Spirit if Not the Letter?

By John Iekel • May 05, 2017 • 0 Comments
The Department of Labor’s (DOL) fiduciary rule has been bouncing around official Washington for more than a decade. And despite that span of time, it’s still unclear what the ultimate fate of the rule will be. But that may not matter — the spirit of the rule already may be taking hold, argues a recent analysis.

In The National Law Journal’sDespite Fiduciary Rule's Delay, DOL's Measure Has Spurred Changes,” Victoria Finkle argues that changes already are afoot.

Why? Finkle cites analysts’ argument that the threat of the rule being fully implemented already has changed an industry she describes as in the public eye to a greater extent than it has ever been. She adds that the back and forth over the rule has had a big impact on the industry and that many expect a number of the changes that have taken place to last.

Finkle notes that some analysts argue that the rule ultimately will not see the light of day in its current form, if not suffer outright revocation. Nonetheless, Finkle says, other observers think it may come down to the bottom line and that many firms will adopt tougher standards of their own volition as a business practice and a means to better compete.
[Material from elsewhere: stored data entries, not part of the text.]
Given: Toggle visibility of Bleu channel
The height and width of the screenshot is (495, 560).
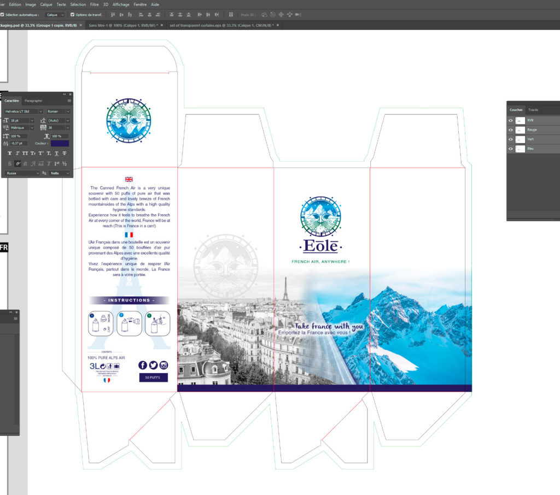Looking at the screenshot, I should click(510, 149).
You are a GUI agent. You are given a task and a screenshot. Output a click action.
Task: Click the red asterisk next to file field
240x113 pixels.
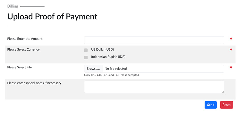pos(231,68)
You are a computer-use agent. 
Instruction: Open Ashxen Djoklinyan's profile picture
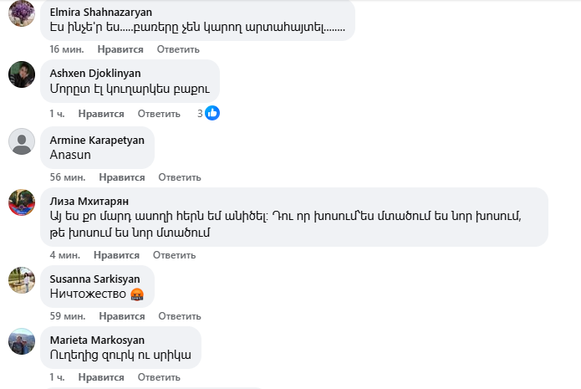22,74

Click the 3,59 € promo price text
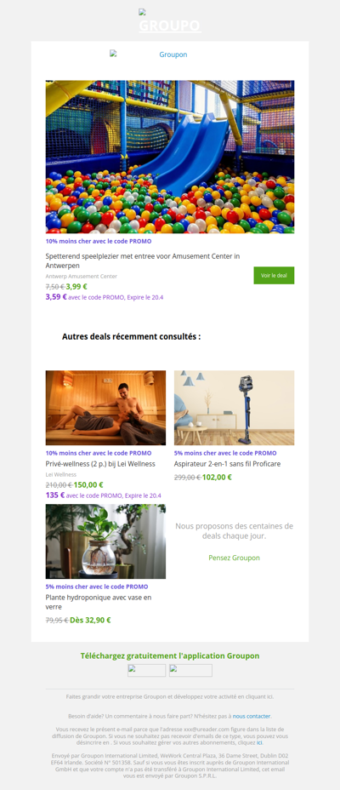click(x=56, y=297)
Among them: Plan Sponsor Council of America Board Chairman Stephen McCaffrey, who warns that clients’ and participants’ are more aware regarding what they need to ask and look for and that they have a responsibility to look after their own financial interests. Similarly, Proskauer Rose partner Seth Safra told Finkle that he believes that awareness of firms’ compensation arrangements and fee structures is not going to go away regardless of what happens to the rule.
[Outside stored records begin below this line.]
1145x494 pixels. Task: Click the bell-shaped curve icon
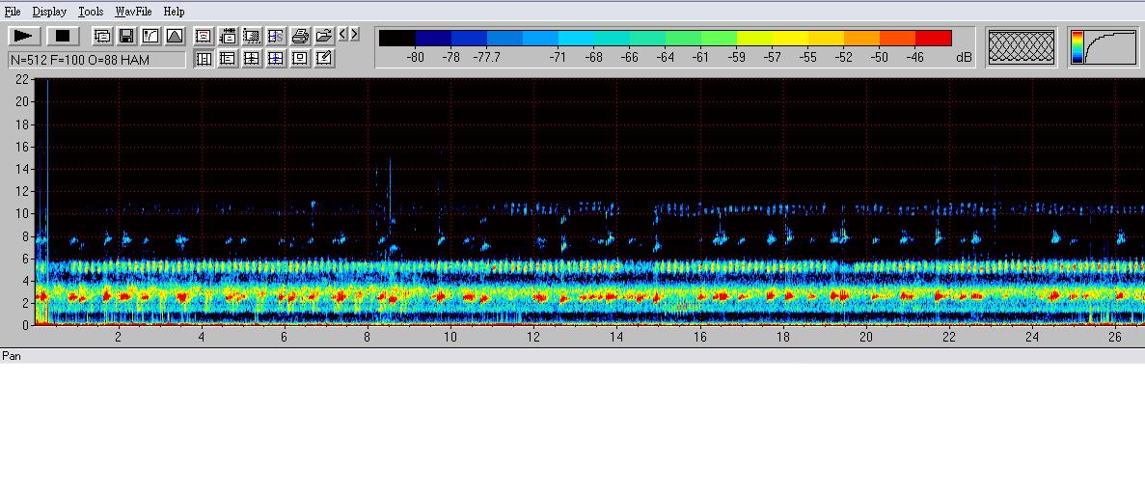pos(175,37)
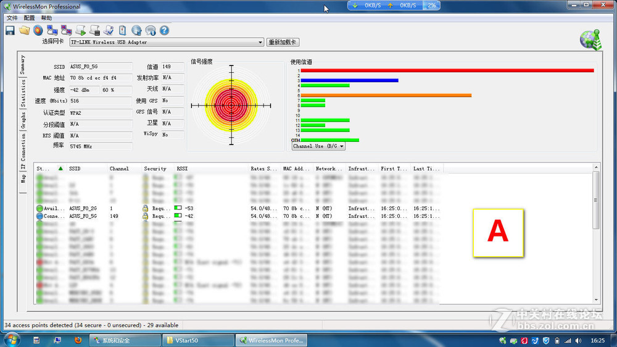Click the green-arrow start logging icon
This screenshot has width=617, height=347.
point(80,30)
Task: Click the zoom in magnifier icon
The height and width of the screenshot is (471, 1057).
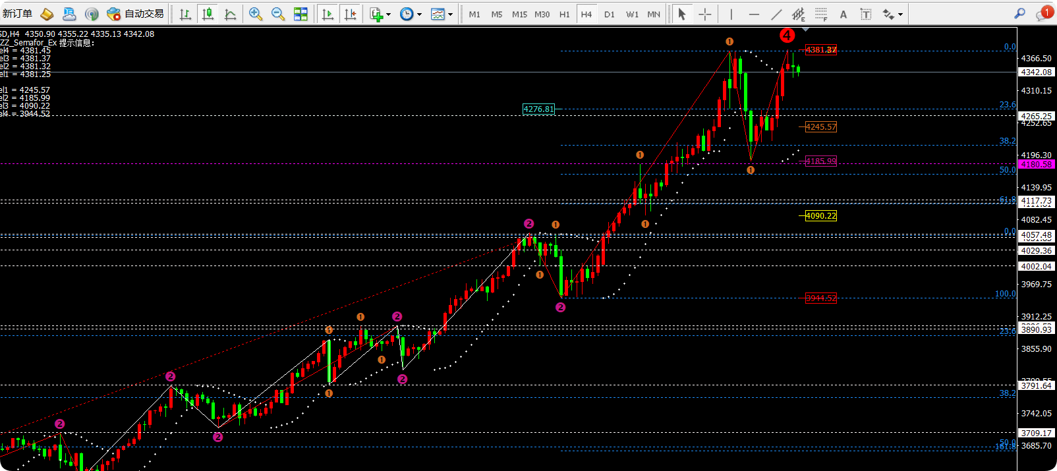Action: (256, 14)
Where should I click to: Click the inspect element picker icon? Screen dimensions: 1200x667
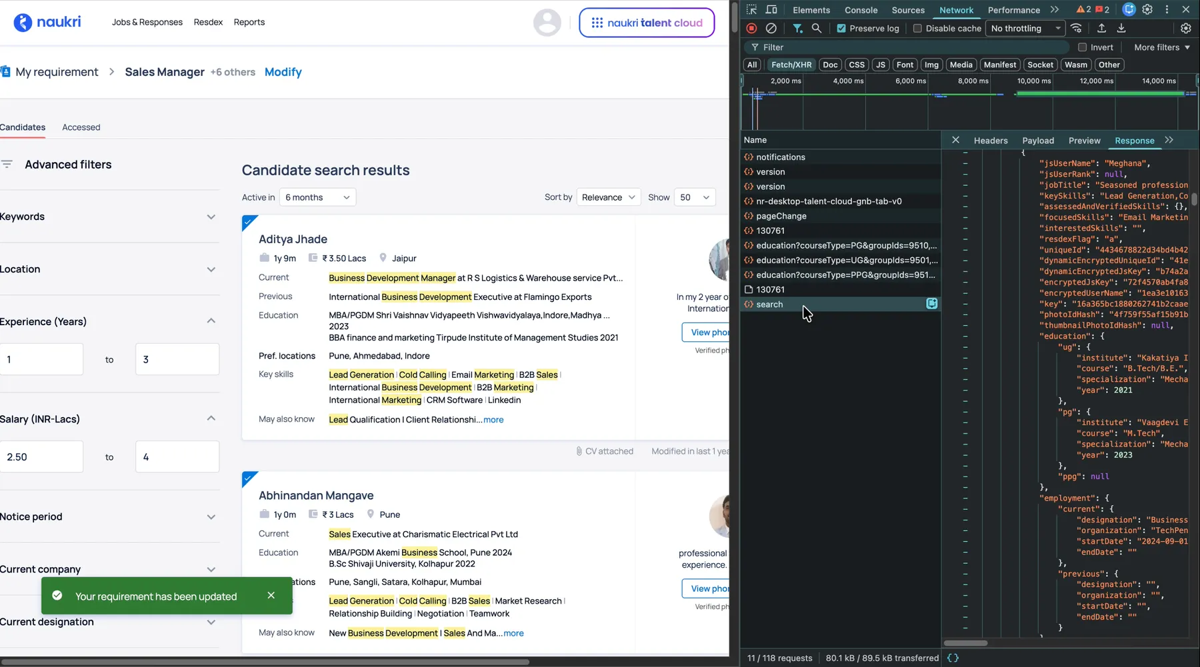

Not only that, firms may find voluntary compliance a way to avoid litigation over fiduciary practices, Finkle suggests, and points out that class action lawsuits already have been set in motion.

There have been many dates that have been pivotal regarding the rule; the latest is June 9, the date on which the rule is now set to be implemented. Maybe. But again, Finkle argues that like the final disposition of the rule, that date is almost irrelevant. Further, she notes that some attorneys are operating under the assumption that the rule will be implemented and are telling clients that they should comply with the rule and that it may not be wise to count on the rule changing or being revoked. And, she observes, the delay notice itself said it would be “inappropriate” to “broadly delay” its implementation.